---------- Material shown

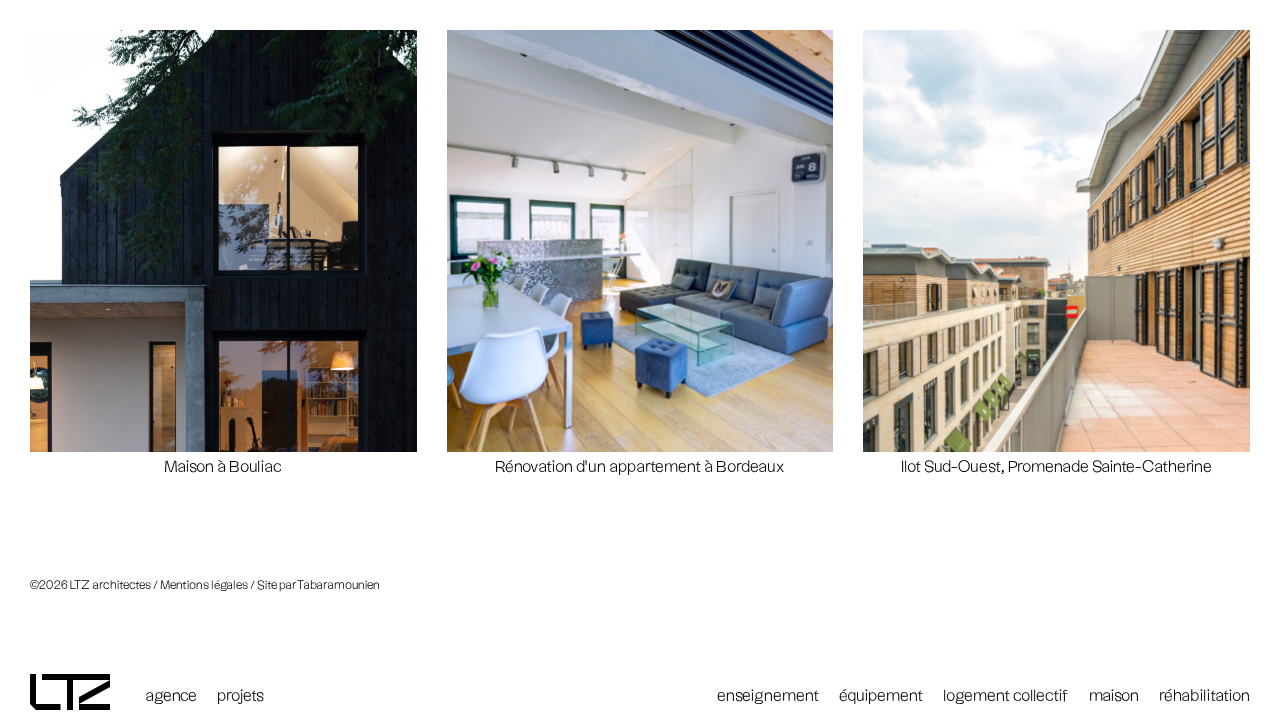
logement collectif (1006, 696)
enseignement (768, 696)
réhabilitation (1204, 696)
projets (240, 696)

--------------------
---------- Material shown

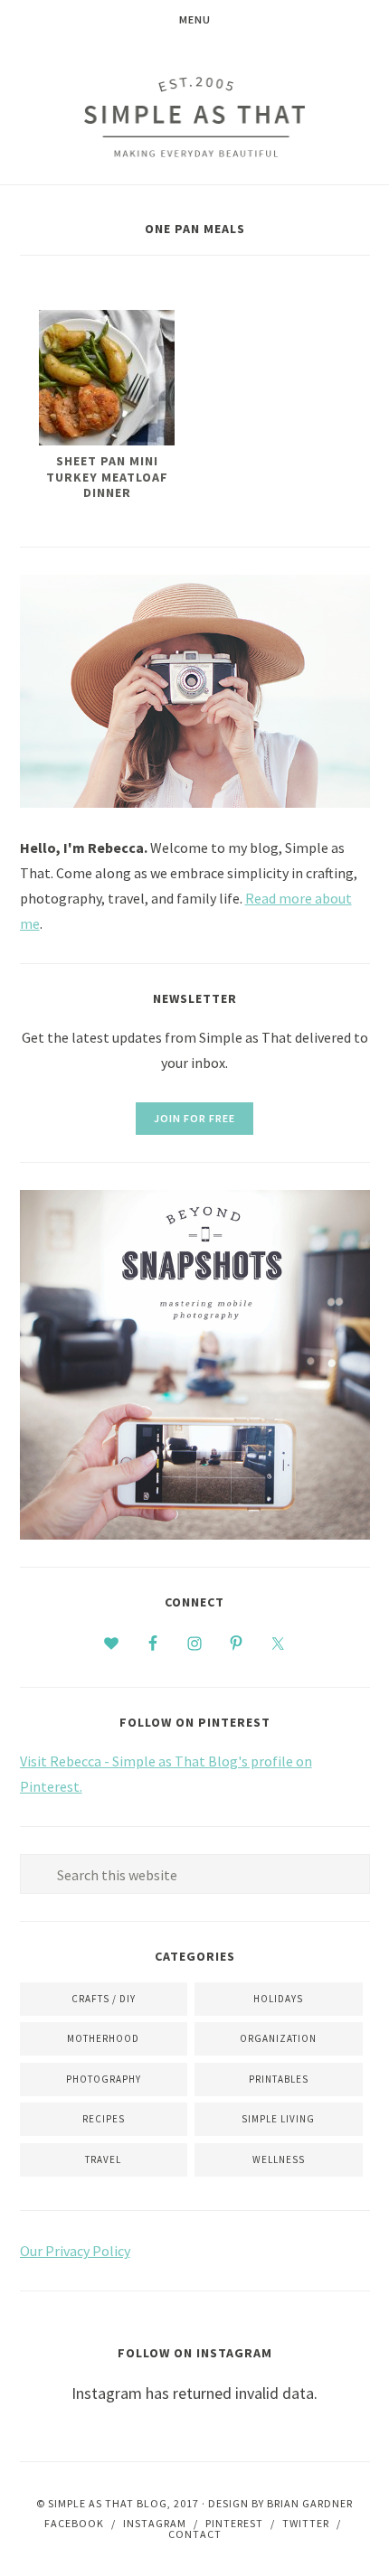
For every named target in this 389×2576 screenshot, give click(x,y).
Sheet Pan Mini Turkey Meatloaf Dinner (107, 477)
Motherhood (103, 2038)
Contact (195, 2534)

--------------------

= Exercise requirements =
Take the listing above and repeat exactly the lines from the one containing "logement collectif (1006, 696)" through the one containing "projets (240, 696)", both included.

= Solution to this problem =
logement collectif (1006, 696)
enseignement (768, 696)
réhabilitation (1204, 696)
projets (240, 696)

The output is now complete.